Wednesday, March 14, 2018

Walk Out or Walk Up


            Today is National School Walkout Day, and students across the country walked out of class at 10:00 this morning to protest against gun violence. This demonstration is the students’ answer to yet another school massacre exactly one month ago on Valentine’s Day in Florida.

            The Daily Signal was with approximately one thousand students who sat in silence in front of the White House, one minute for each of the victims at Parkland, Florida. The seventeen minutes of silence started at 10:00 this morning. At the end of the silent time, the mostly high school-age students walked peacefully to the Capitol Building. Similar protests took place across the nation.

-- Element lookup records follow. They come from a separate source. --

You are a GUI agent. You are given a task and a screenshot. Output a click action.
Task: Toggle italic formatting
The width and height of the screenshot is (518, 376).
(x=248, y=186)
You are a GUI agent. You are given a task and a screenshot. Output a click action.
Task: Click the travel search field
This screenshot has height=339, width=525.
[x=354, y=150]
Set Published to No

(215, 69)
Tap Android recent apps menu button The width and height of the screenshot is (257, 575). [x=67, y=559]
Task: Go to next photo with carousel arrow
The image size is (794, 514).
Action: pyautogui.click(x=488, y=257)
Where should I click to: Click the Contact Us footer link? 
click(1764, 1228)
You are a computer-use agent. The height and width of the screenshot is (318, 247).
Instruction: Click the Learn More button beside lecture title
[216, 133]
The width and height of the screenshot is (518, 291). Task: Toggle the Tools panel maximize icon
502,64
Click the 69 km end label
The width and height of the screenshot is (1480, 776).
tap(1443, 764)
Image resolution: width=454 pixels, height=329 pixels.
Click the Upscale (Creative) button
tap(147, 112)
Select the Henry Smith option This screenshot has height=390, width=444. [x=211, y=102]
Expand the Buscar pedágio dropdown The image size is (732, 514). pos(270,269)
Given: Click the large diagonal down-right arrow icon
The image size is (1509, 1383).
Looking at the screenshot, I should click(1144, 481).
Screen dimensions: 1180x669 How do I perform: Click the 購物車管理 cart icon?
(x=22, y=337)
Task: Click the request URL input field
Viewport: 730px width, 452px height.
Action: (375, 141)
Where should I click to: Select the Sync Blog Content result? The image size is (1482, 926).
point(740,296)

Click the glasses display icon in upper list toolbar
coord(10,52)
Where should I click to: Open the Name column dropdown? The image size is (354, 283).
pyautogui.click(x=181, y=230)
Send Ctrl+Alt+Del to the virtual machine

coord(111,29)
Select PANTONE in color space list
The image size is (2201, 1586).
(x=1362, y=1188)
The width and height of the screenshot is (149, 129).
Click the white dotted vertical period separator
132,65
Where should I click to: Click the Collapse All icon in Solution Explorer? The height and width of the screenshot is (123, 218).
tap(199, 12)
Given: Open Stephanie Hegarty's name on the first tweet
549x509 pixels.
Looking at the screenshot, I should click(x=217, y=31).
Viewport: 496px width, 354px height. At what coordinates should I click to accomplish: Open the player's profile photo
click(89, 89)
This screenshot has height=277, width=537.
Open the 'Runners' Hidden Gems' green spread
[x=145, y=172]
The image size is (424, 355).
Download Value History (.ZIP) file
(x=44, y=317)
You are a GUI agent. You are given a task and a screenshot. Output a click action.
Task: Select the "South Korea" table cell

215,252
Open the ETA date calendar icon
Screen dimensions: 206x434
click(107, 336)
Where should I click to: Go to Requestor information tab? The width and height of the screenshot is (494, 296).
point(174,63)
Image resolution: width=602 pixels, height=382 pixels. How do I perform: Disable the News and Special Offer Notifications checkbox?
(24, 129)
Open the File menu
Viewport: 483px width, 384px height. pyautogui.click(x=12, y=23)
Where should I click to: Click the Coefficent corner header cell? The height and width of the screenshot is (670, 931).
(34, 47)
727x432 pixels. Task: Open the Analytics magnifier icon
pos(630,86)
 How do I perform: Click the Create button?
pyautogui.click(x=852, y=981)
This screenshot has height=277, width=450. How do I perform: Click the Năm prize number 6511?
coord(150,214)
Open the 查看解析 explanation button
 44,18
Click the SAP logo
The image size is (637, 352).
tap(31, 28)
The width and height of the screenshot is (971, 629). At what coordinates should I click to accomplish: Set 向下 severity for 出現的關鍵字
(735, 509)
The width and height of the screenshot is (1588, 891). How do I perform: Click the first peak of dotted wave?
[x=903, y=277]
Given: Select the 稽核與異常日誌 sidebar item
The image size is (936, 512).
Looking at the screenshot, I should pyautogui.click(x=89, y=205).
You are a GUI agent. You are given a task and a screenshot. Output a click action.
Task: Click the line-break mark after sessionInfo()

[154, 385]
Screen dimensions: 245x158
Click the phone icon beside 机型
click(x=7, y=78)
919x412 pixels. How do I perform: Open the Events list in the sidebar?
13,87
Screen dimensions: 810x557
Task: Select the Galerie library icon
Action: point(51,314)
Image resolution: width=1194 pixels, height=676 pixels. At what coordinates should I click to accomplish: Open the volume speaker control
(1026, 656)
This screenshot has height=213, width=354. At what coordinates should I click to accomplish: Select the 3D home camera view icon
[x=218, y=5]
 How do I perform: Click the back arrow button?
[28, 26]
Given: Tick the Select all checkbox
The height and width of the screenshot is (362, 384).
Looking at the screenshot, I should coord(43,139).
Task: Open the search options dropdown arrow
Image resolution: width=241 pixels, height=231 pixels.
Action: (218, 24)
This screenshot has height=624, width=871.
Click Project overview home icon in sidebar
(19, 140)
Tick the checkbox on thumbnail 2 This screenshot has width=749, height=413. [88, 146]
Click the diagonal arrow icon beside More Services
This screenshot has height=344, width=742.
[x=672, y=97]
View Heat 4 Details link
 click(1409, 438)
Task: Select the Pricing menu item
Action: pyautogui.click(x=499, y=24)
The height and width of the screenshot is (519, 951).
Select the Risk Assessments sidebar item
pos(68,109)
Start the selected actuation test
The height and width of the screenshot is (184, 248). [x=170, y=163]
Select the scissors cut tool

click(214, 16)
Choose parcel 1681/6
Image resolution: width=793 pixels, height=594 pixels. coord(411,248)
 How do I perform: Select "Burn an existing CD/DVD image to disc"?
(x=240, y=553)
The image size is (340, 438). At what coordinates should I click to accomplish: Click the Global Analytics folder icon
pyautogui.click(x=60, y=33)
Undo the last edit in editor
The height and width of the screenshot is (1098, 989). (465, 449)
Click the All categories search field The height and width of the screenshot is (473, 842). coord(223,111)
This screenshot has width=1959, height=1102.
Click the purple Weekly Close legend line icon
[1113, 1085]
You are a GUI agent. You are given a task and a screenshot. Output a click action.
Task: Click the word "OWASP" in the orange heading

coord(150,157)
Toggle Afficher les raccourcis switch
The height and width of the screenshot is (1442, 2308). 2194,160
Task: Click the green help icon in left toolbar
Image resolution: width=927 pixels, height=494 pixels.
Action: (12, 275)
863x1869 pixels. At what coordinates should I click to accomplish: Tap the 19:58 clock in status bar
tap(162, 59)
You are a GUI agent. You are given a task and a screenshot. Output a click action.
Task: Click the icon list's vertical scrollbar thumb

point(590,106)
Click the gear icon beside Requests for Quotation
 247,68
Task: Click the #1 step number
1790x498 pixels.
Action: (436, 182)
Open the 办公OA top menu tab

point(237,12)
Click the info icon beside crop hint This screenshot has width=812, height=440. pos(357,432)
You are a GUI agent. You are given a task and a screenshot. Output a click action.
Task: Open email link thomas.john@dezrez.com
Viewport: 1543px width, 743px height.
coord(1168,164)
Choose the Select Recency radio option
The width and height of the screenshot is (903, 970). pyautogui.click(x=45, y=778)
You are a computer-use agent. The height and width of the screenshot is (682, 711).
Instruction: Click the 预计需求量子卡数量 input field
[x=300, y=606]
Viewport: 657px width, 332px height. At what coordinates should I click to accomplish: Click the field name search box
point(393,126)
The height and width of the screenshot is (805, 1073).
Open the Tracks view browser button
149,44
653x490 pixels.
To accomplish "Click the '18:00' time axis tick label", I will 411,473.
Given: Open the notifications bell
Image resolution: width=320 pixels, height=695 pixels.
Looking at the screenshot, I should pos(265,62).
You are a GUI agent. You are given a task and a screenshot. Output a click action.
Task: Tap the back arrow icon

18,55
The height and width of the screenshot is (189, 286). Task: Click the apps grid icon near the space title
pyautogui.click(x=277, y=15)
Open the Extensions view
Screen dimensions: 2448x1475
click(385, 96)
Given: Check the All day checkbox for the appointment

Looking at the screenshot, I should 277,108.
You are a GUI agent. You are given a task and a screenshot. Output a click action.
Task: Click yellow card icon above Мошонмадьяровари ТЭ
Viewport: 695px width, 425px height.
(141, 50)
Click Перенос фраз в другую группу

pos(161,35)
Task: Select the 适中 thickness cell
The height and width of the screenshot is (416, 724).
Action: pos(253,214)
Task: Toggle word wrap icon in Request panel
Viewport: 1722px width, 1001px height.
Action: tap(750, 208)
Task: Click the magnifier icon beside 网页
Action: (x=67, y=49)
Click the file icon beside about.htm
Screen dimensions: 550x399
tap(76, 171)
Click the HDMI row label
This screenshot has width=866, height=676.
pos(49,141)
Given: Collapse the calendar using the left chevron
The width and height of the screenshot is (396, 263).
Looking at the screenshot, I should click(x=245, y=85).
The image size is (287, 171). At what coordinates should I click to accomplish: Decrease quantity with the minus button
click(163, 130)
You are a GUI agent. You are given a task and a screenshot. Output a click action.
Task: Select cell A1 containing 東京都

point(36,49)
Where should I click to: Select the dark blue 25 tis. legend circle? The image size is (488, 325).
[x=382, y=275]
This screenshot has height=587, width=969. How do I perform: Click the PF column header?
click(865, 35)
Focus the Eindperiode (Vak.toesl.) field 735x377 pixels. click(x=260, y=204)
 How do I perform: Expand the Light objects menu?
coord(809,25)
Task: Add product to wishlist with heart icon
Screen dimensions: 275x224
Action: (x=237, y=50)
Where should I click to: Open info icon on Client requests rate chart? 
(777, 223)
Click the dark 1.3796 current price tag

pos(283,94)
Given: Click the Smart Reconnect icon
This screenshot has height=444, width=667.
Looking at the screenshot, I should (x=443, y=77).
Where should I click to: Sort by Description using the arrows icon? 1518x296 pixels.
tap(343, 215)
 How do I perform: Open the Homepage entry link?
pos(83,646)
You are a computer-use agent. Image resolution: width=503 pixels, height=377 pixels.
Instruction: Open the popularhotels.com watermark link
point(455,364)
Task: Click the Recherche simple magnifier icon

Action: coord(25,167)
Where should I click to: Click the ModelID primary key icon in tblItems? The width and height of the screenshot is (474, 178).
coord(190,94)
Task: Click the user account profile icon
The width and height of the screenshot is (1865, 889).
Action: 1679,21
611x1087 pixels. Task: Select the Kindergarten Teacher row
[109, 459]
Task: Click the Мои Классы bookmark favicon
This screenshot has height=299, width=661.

            I was curious to know if any of my grandchildren walked out of their classes, so I sent a text to their parents. I have three grandchildren in high school, and two of them were out of school on spring break. I have not heard from the third. I have three granddaughters in middle school. One of them was out on spring break, one walked out, and one is unreported. I do not suppose that any of the elementary schools allowed their students to walk out. About 95% of the students at my granddaughter’s school walked out of class and went to the football field to sit for 17 minutes of silence.

            The students are supposedly protesting gun violence at the schools and are calling for more gun control. I cannot condemn them for wanting to do something about the violence that has sprung up all over the nation, but I do feel remorse that so many of the rising generation do not understand the need for the Second Amendment to the U.S. Constitution. They most likely do not even know what laws they are protesting but marched because of peer pressure. I think that many of them walked out simply because they did not want to be in school! They definitely do not understand that they have been used as pawns in a very wicked game.

            David Hogg, a student at the Florida high school, is the face that everyone has seen for the past month. He has been interviewed many times – and has had his fifteen minutes of glory. However, high school students did not plan a national school walk out. It was planned and set up by the same people who organized the Women’s March, and the planning started two days after the Valentine’s Day massacre. These community organizers do not care about school safety and are simply pushing their own agenda. They used children as pawns just as other Communists have done in the past: Hitler and his Hitler Youth in Germany, Castro and his Popular Socialist Youth in Cuba, and Mao Zedong and his Red Guard in China!

            According to an article posted at The Blaze, the co-chairs for both the Women’s March and the school walk out protest are Linda Sarsour, Carmen Perez, and Tamika Mallory. Their special friend is none other than Louis Farrakhan. This is the same man who closed his recent speech at the annual Nation of Islam gathering with these words, “White folks are going down, and Satan is going down, and Farrakhan by God’s grace has pulled the cover off of the Satanic Jew – and I’m here to say, your time is up.”

            Are these the type of leaders that you want your children to follow? I do not think that you do. However, it gets worse. According to the above referenced article, the honorary co-chairs of the Women’s March in Washington, D.C. are a bunch of radicals: Angela Davis (leader in the Communist Party USA during the 1960s), Dolores Huerta (radical socialist that is a big fan of Hugo Chavez), and Harry Belafonte (called Colin Powell a “house slave” and compared Powell and Condoleezza Rice to Jews working for Nazis). These people were directly involved in the march out of school, or they were associated with it.

            Many students – some with the help of their schools - found better ways to protest. One school in Utah encouraged its students to “walk up, not out” and show an act of kindness in an effort to do some healing and to help others to feel more included. This group of students used the hashtag #WalkUpNotOut to promote their idea. Instead of walking out of class, students were asked to reach out to their peers by sitting by someone who usually sits alone or approaching someone who may be having a bad day.

            These students used great wisdom in trying to prevent violence with student-to-student outreach. At least one of them knew this quote from Frederick Douglass: “It is easier to build strong children than to repair broken men.” I hope that our future leaders come from this type of students rather than the ones who follow evil leaders and/or yield to peer pressure.

            Other schools had discussion groups where students could voice their concerns. At least one school handed out seventeen sticky notes to each student and asked them to write a nice note to each of seventeen other students. All of these students and/or school put a positive spin on the need for students to share their thoughts and feelings – and any one of the ideas was much better than simply walking out in protest!